Purpose
We applied the in vivo measurement of pre- and post-synaptic dopaminergic function with Positron Emission Tomography (PET) to assess the alteration of neural transmission after fetal nigral transplantation to hemi-Parkinson model rats.
Method
We transplanted 4.0×10∧5 fetal mesencepharic cells in the damaged striatum of unilaterally 6-OHDA lesioned rats. We performed PET scans with [11C]PE2I (PET tracer of dopamine transporter) and [11C]raclopride (that of D2 receptor) to evaluate the pre- and post-synaptic dopaminergic function before, and 2 and 4 weeks after transplantation in the same individual. PET scan was performed in 2-dimensional acquisition mode with a high-resolution PET camera, SHR7700 (Hamamatsu Photonics).

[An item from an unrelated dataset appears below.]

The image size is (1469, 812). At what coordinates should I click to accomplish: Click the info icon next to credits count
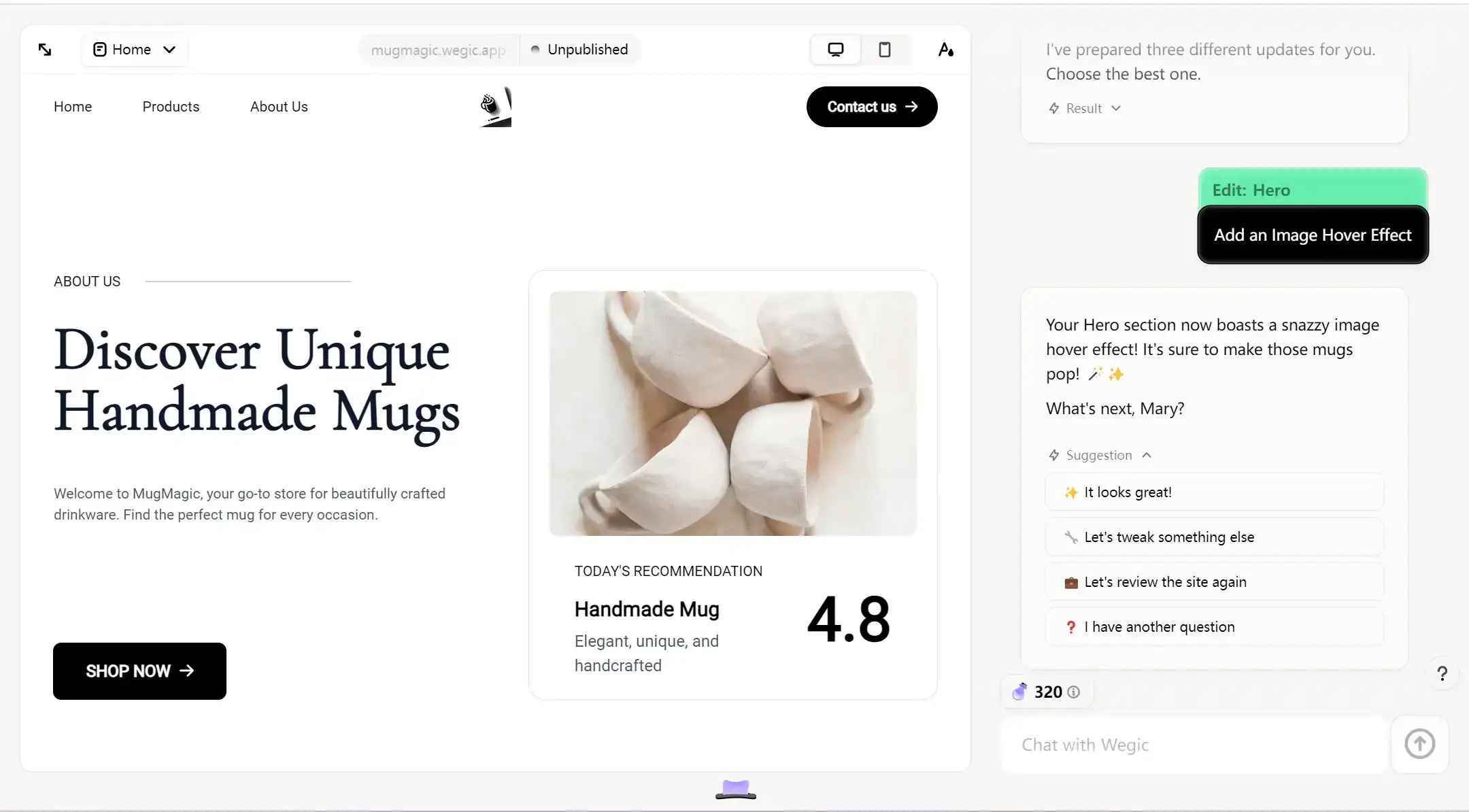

Rats were fixated by ear bar and incision bar under isoflurane anesthesia. After 20 min transmission scan for attenuation correction, 90 min dynamic emission scan started immediately after a tracer injection (ca. 37 MBq/ 300 ml) via tail-vein. The acquired images were reconstructed with a 4-mm of Hanning filter. The regions of interest were placed over the bilateral striatum and cerebellum. Regional binding potential (BP; k3/k4) of dopamine transporter and D2 receptor were calculated using a simplified reference tissue model, and cerebellum was used as reference region. Rotational behavior test with apomorphine and methamphetamine, in vitro autoradiography with [11C]PE2I and [11C]raclopride, and measurement of dopamine contents by HPLC were simultaneously performed.
Results
In the PET studies, binding potential of [11C]PE2I in the transplanted striatum increased significantly four weeks after the transplantation. Then the binding potential of [11C]raclopride, which was up-regulated in all experimental period in sham rats, decreased significantly 4 weeks after transplantations. In vitro autoradiographic studies corresponded with the results of PET studies. Number of rotations induced by methamphetamine and apomorphine injection significantly decreased after transplantation. Dopamine contents in the striatum significantly increased.
Discussion
The increase in the binding of [11C]PE2I in the transplanted striatum was detected with PET and it indicated not only survival, but maturation and function of the transplanted cells. Although the recovery of pre-synaptic function was incomplete, complete recovery of the rotational behavior test was observed 4 weeks after transplantation. These results strongly suggest the contribution of up-regulated post-synaptic D2 receptors to the recovery of the dopaminergic function. We considered that the serial and simultaneous PET measurement of pre- and post-synaptic dopaminergic function is inevitable to investigate the functional recovery of dopaminergic function by the neural transplantation therapy.